● Exercise details:
When a line of the listing below has the string "Choose" in it, copy that line.

☆ ☆ ☆ ☆ ☆ ☆ ☆

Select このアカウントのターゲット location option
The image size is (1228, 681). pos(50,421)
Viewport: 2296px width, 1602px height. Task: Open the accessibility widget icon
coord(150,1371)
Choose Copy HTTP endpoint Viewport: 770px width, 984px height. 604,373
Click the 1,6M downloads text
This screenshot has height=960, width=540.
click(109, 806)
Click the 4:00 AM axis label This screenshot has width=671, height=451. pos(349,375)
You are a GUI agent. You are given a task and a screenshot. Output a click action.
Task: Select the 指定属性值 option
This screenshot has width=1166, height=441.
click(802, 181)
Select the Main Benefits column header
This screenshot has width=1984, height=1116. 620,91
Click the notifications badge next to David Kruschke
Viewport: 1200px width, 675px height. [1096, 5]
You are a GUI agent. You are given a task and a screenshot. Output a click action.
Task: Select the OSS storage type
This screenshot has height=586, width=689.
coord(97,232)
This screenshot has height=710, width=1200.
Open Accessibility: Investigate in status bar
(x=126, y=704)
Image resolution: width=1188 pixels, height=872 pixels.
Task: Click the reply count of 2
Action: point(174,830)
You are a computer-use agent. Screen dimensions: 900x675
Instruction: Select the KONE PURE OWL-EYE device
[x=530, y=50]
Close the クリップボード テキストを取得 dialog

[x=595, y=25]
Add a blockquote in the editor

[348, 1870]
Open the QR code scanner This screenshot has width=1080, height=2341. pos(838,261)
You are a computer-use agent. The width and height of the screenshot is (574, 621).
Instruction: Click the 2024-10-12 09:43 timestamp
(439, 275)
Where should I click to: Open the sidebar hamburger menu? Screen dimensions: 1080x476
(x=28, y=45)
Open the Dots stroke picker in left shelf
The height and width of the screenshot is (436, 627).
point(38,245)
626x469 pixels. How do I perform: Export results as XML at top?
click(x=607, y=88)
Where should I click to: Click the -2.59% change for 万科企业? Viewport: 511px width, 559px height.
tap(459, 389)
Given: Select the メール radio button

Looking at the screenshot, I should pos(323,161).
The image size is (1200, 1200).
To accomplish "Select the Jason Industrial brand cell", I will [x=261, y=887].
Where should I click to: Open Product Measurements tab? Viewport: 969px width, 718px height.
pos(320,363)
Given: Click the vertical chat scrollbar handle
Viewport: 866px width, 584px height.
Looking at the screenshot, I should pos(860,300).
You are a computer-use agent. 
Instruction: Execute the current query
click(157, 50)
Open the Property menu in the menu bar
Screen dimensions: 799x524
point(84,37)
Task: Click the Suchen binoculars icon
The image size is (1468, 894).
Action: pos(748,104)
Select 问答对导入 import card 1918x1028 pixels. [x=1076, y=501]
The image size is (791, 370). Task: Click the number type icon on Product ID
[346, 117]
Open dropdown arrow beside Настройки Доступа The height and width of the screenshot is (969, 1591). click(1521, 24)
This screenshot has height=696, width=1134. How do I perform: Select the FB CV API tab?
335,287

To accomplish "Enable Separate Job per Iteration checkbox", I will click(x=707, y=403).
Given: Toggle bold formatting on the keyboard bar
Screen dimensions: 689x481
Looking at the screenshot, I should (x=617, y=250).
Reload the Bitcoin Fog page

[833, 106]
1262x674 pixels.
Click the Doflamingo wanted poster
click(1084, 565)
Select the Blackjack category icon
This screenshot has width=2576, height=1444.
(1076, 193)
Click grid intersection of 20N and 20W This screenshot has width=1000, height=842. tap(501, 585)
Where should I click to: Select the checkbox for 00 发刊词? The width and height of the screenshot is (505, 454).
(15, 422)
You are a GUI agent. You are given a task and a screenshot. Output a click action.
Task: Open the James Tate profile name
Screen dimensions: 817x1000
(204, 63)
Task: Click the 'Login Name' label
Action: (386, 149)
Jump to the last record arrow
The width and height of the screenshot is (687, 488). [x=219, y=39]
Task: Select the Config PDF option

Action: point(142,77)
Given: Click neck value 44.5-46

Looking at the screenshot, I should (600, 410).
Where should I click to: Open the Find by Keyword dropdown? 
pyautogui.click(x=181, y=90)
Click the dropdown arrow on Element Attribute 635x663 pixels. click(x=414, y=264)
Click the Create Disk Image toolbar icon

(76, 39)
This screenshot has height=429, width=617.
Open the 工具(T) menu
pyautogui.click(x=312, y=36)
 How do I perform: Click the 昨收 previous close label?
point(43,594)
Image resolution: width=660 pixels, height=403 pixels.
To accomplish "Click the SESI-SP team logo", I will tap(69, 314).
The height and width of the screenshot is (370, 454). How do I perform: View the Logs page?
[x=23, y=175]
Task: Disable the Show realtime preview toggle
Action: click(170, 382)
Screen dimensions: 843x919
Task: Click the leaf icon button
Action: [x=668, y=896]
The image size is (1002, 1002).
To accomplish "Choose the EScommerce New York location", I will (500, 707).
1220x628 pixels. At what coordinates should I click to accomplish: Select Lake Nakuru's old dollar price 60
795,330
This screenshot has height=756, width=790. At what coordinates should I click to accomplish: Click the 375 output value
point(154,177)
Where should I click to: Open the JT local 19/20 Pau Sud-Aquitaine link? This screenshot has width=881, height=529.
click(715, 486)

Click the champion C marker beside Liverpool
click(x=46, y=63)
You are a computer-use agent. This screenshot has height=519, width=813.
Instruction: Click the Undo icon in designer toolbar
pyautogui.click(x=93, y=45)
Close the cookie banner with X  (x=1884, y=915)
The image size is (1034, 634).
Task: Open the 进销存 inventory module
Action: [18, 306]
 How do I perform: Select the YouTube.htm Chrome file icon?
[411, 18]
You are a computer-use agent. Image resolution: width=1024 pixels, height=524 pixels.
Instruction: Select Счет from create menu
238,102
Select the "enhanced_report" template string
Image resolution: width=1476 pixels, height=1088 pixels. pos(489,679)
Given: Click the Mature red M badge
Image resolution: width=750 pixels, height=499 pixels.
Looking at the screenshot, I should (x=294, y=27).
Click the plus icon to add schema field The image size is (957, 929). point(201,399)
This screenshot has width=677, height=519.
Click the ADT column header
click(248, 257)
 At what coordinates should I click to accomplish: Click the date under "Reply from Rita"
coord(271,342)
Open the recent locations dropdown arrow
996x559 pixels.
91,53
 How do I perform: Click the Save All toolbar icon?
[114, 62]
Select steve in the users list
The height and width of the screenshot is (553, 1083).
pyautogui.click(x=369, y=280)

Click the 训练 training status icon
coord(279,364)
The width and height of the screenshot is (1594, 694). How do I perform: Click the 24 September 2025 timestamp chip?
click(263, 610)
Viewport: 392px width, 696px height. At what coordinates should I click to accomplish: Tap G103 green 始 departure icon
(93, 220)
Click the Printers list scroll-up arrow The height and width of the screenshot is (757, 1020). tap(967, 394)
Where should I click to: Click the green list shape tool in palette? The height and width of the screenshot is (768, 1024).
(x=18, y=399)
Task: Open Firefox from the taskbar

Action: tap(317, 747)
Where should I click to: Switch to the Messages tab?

☆ ☆ ☆ ☆ ☆ ☆ ☆

● Reply to the task:
Choose Copy HTTP endpoint Viewport: 770px width, 984px height. 604,373
To accomplish "Choose the EScommerce New York location", I will (500, 707).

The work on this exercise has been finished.